The entries below contain a stretch that opens with the line containing "Culture (767, 102)" and closes with the line containing "[Suivez sur Facebook] (241, 1615)"; set down that stretch exactly, both ends included, and nothing else.
##########
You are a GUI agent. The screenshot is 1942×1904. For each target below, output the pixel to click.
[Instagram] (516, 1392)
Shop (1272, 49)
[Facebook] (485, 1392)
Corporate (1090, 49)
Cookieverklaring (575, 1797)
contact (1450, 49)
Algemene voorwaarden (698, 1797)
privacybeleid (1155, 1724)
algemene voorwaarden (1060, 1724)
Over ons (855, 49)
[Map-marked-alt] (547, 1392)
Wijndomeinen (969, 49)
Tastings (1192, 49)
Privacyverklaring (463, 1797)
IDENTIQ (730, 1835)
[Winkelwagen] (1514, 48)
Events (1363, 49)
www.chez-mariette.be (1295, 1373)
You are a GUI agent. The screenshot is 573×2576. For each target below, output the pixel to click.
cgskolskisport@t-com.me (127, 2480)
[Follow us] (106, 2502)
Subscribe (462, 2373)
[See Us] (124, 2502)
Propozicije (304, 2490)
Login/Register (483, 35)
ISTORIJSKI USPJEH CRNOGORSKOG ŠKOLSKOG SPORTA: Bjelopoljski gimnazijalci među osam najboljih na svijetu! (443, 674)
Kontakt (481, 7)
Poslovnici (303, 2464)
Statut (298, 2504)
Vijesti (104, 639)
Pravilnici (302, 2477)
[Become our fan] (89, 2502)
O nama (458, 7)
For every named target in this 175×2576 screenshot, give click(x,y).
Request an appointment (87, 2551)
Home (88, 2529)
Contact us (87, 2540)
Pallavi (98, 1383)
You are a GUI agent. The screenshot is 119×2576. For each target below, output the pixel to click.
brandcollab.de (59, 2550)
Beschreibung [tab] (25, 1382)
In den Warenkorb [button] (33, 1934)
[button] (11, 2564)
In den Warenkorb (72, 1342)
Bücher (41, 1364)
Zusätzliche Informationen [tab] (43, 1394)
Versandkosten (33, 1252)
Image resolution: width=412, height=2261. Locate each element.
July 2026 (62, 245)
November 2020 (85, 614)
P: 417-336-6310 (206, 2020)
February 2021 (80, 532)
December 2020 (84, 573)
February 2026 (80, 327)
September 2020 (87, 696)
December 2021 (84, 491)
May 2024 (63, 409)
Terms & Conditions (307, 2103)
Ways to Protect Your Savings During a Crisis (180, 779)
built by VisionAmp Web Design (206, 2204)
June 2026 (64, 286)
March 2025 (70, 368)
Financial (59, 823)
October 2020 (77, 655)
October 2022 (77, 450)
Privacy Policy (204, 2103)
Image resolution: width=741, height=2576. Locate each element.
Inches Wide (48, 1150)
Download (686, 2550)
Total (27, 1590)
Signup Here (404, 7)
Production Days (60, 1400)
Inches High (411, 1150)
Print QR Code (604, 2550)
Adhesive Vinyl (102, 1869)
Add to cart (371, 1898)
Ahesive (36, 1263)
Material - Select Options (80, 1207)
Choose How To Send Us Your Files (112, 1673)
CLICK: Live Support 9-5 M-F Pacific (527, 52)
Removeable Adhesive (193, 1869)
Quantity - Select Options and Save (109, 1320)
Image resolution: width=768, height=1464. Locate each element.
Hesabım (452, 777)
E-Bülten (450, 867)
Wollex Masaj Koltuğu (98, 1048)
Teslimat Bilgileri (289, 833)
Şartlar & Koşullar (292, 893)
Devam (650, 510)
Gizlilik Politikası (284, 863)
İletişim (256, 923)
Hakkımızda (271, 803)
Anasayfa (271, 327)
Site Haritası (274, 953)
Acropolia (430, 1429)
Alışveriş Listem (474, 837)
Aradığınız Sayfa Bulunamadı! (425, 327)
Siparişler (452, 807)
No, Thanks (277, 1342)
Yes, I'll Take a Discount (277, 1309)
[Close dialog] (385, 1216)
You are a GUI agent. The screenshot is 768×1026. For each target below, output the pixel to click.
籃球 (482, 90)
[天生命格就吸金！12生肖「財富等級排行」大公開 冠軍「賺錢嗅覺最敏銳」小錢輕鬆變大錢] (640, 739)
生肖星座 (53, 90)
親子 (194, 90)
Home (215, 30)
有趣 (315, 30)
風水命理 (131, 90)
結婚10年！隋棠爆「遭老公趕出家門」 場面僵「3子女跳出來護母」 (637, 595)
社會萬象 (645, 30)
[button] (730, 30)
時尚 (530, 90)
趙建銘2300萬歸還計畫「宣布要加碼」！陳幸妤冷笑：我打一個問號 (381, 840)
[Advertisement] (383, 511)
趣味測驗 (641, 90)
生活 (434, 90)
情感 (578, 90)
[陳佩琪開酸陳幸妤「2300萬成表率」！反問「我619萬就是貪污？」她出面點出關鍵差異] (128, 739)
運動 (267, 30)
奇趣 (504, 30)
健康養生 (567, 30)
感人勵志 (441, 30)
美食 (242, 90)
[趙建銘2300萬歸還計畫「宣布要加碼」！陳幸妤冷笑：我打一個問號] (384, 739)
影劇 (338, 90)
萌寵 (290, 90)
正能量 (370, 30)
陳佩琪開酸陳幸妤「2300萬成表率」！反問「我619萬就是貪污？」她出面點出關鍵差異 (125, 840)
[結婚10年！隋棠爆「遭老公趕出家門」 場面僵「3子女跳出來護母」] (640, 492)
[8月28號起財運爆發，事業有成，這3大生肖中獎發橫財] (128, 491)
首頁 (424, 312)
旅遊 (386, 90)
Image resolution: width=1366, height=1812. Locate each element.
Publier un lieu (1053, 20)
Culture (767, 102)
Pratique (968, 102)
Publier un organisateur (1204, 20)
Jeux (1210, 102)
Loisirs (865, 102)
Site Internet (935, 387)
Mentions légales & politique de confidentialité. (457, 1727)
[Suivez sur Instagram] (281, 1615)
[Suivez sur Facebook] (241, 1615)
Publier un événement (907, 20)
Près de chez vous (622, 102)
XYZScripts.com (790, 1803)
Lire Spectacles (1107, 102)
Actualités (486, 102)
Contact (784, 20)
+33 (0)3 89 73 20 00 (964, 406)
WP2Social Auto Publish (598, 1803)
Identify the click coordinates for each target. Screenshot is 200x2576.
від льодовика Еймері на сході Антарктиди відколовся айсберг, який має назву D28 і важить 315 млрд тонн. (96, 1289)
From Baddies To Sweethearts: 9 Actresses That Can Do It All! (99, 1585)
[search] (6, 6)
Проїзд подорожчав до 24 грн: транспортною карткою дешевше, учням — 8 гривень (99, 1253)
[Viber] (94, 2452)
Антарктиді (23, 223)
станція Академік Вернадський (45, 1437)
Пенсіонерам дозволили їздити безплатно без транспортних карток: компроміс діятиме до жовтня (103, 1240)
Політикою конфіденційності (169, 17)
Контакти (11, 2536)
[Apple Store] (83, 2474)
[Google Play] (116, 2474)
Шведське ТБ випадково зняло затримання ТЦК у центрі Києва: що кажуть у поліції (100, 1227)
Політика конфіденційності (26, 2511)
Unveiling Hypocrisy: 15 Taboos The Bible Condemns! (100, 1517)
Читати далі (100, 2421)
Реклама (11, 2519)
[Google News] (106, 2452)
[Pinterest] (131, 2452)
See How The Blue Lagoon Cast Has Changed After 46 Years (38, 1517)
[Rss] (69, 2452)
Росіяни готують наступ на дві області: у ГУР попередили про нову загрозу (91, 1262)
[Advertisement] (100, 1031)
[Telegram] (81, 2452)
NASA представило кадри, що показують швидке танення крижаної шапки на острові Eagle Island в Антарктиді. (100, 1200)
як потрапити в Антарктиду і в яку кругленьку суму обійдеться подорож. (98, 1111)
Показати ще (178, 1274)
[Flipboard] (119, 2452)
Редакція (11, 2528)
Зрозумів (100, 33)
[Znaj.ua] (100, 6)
##########
### Exercise answer
Culture (767, 102)
Pratique (968, 102)
Publier un organisateur (1204, 20)
Jeux (1210, 102)
Loisirs (865, 102)
Site Internet (935, 387)
Mentions légales & politique de confidentialité. (457, 1727)
[Suivez sur Instagram] (281, 1615)
[Suivez sur Facebook] (241, 1615)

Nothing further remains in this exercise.